» EXERCISE REQUIREMENTS
Your answer should repeat exactly the line containing "Collapse the Carousel" and all lines after it through the end of the material below, with no other text.

» EXERCISE INPUTS
§

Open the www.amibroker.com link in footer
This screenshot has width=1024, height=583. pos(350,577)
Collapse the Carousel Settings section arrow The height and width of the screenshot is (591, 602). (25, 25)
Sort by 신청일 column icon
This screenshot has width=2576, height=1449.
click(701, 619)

§

» SOLUTION TO THIS TASK
Collapse the Carousel Settings section arrow The height and width of the screenshot is (591, 602). (25, 25)
Sort by 신청일 column icon
This screenshot has width=2576, height=1449.
click(701, 619)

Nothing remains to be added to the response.